International tourism continues to recover from the global financial crisis and downturn of 2008-09, rising in every region of the world except the Middle East and North Africa during the first two months of this year, according to new United Nations figures.
The latest update of UN World Tourism Organization barometer, released last week, show that international tourist arrivals grew by almost 5 per cent to more than 124 million in January and February this year compared to the same period in 2010.
South America and South Asia were the best performers, with international visitor numbers leaping by 15 per cent in both regions, while sub-Saharan Africa (13 per cent) and Central and Eastern Europe (12 per cent) also posted strong gains.

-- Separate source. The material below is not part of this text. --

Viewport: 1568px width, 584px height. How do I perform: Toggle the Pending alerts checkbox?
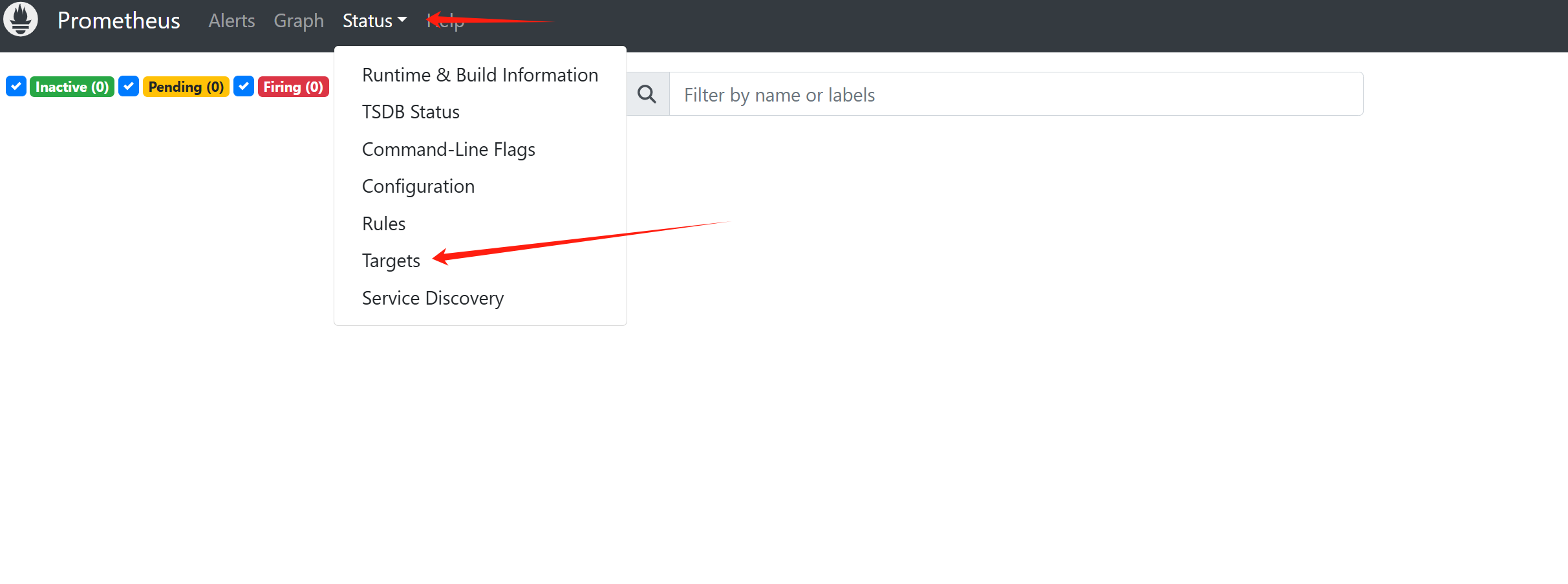pyautogui.click(x=129, y=87)
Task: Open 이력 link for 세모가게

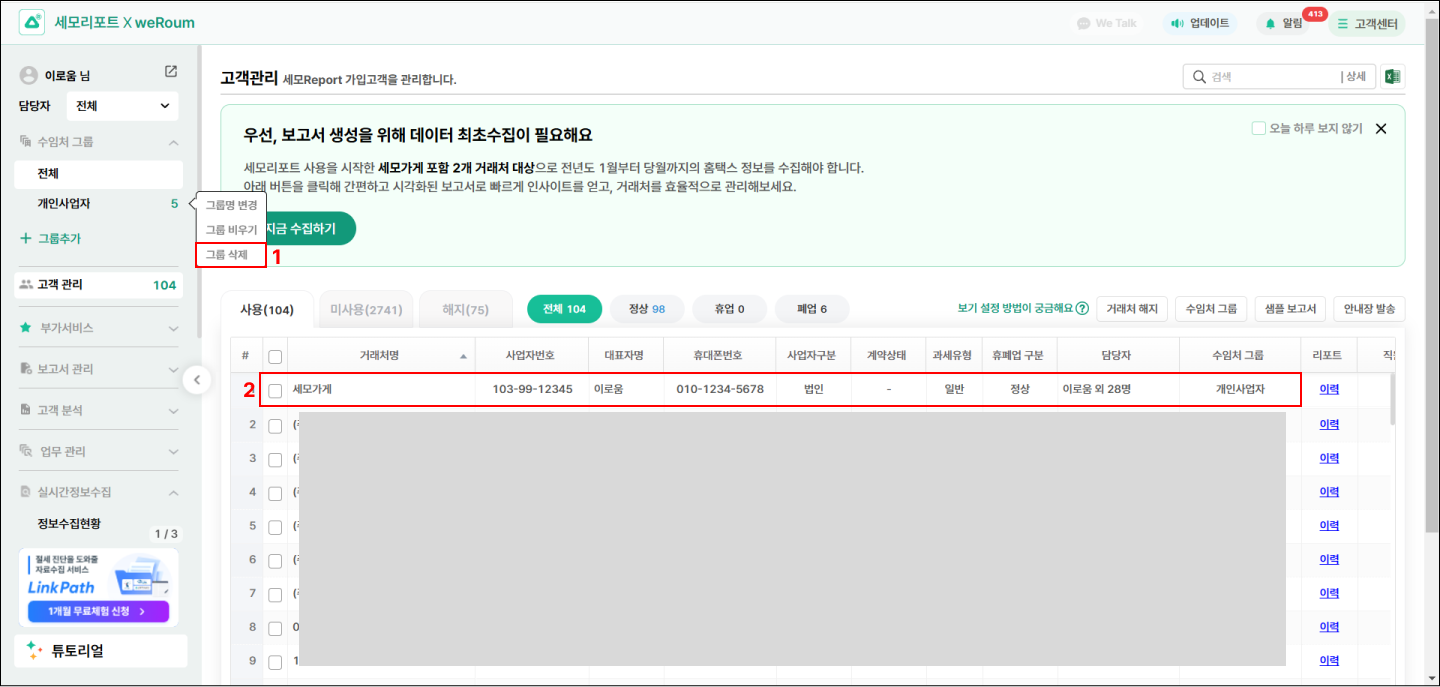Action: tap(1329, 389)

Europe overall performed better than expected, partly because of travel redirected to Southern and Mediterranean Europe following the unrest in many nations in North Africa and the Middle East, where visitor numbers slumped by 9 per cent and 10 per cent respectively.
Taleb Rifai, the secretary general of the World Tourism Organization, said the latest data indicates that the tourism sector is consolidating the recovery begun last year.
“News is especially positive for emerging economies and developing countries, particularly for Africa, where tourism is increasingly recognized as a driver of development, exports and jobs,” he said.
Rifai said the fall in visitor demand in Tunisia and Egypt after the recent unrest there, and a similar slump in Japan following the March earthquake and tsunami, is now “expected to have bottomed out and the recovery of these important destinations will surely be consolidated during the year.”
The secretary general took part earlier this week in a special event in Istanbul, Turkey, linking tourism with sustainable development and poverty reduction. This was held on the sidelines of the UN conference on the world’s least developed countries.
Receipts from international tourism are estimated to have topped $919 billion last year, up from $851 billion a year earlier.